Витя посмотрел на Иру. Она пожала плечами и отвернулась к плите.
— Мам, мы же договорились…
— Ничего мы не договорились! — Софья Петровна повысила голос. — Я в этом доме прожила тридцать лет! А теперь что? Теперь я лишняя?
— Никто не говорил, что лишняя.
— Не говорили? А почему тогда Ирина готовит? Почему она стирает? Это же мой дом!
Ира резко повернулась.
— Софья Петровна, мы живем втроем. Я тоже должна что-то делать.
— Должна? Кто сказал, что должна? Я не просила!
— Мам, успокойся, — Витя встал. — Зачем ссориться?
— Не успокоюсь! Надоело мне это! Надоело молчать!
Ира выключила плиту. Разговор принимал знакомый оборот.
— Витя, поговори с мамой. Борщ готов.
— Куда идешь? — крикнула Софья Петровна. — Разговор не закончен!
— Для меня закончен.
— Вот видишь, Витя? Видишь, как она со мной? Хамит! Грубит! А ты молчишь!
Витя потер лоб.
— Мам, ну что ты хочешь от меня?
— Хочу, чтобы ты был мужиком! Чтобы порядок в доме навел!

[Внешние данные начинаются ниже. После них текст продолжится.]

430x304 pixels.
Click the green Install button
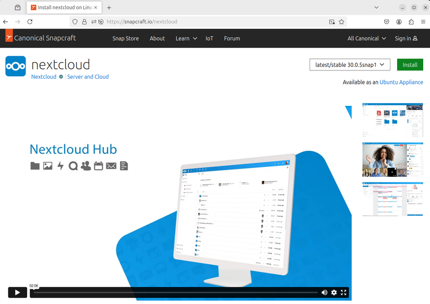click(x=410, y=64)
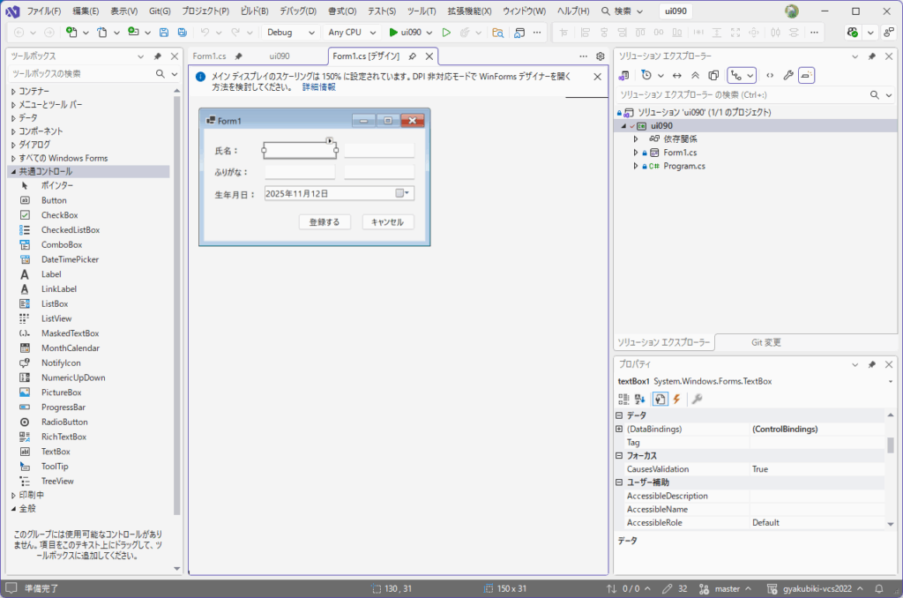The width and height of the screenshot is (903, 598).
Task: Select the DateTimePicker control in the Toolbox
Action: [x=70, y=259]
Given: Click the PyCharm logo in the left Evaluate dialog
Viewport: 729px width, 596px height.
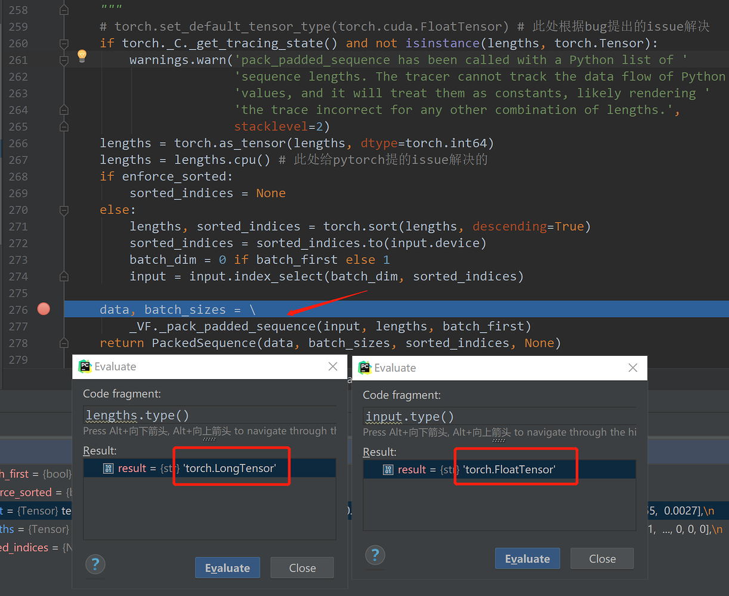Looking at the screenshot, I should pyautogui.click(x=84, y=367).
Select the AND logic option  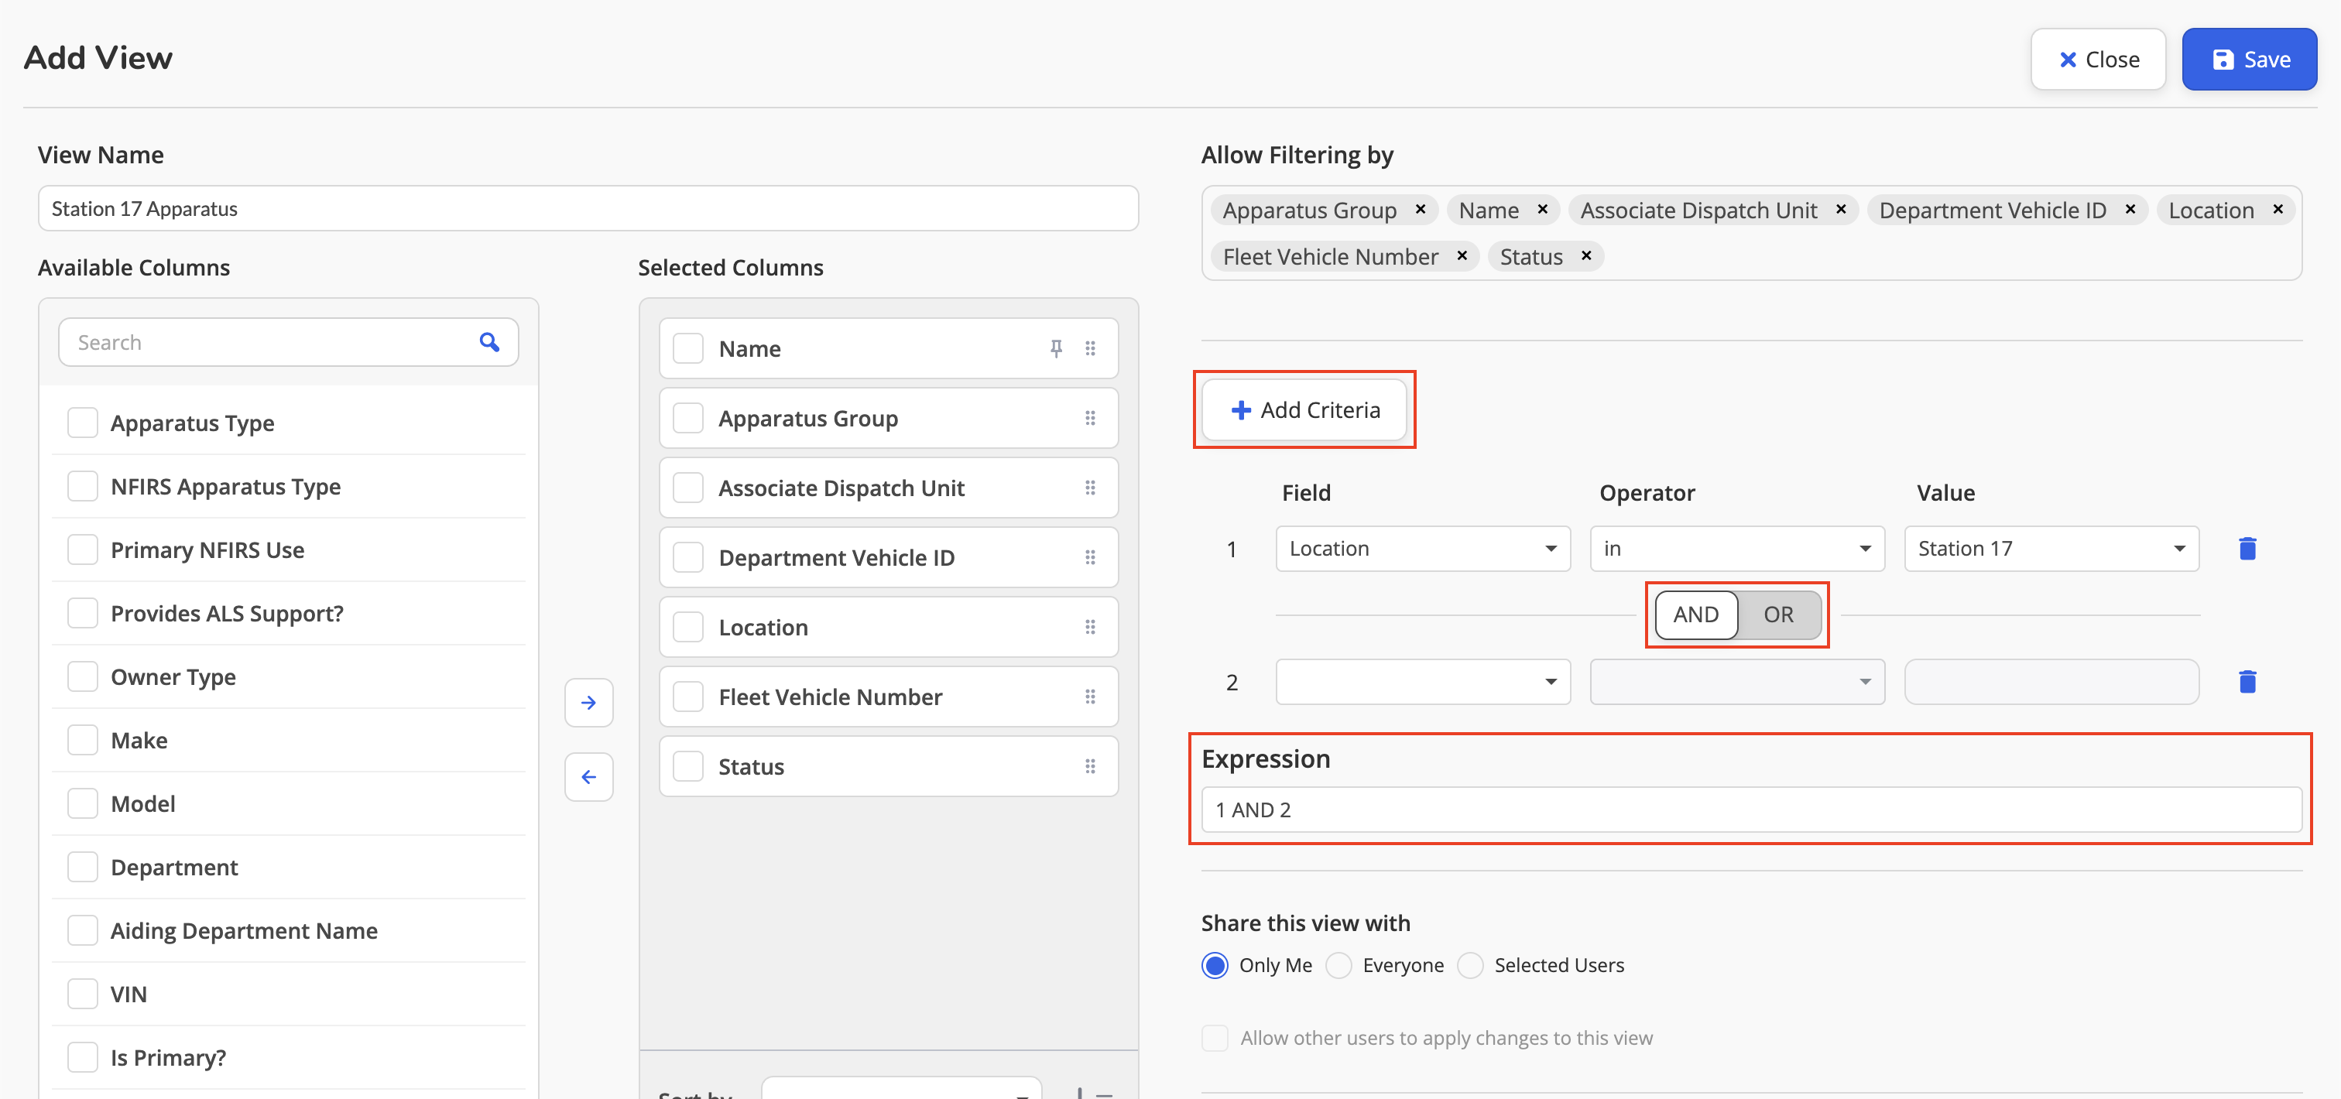point(1696,615)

— Какой порядок? Все нормально же.
— Нормально? — Софья Петровна схватилась за сердце. — У меня давление подскакивает каждый день! Врач говорит — нервы. А от чего нервы? От того, что в собственном доме чужая!
Ира вернулась на кухню.
— Софья Петровна, хватит театра.
— Театра? Это театр, что я болею? Театр, что сын меня забыл?
— Мам, я тебя не забывал, — устало сказал Витя.
— Забыл! Раньше мы каждый вечер разговаривали. А теперь? Теперь ты с женой сидишь!
— Витя со мной живет. Мы муж и жена, — твердо сказала Ира.
— Муж и жена! — передразнила Софья Петровна. — А мать кто? Мать вообще никто?
— Ты не никто. Но ты не центр вселенной.
— Ира, не надо, — тихо попросил Витя.
— Надо! Надоело ходить на цыпочках! Надоело оправдываться за каждый шаг!
Софья Петровна встала. Лицо у нее покраснело.
— Вот оно! Вот истинное лицо! Витя, ты слышишь? Она меня выгоняет!
— Никто никого не выгоняет, — Витя сел за стол. — Давайте ужинать.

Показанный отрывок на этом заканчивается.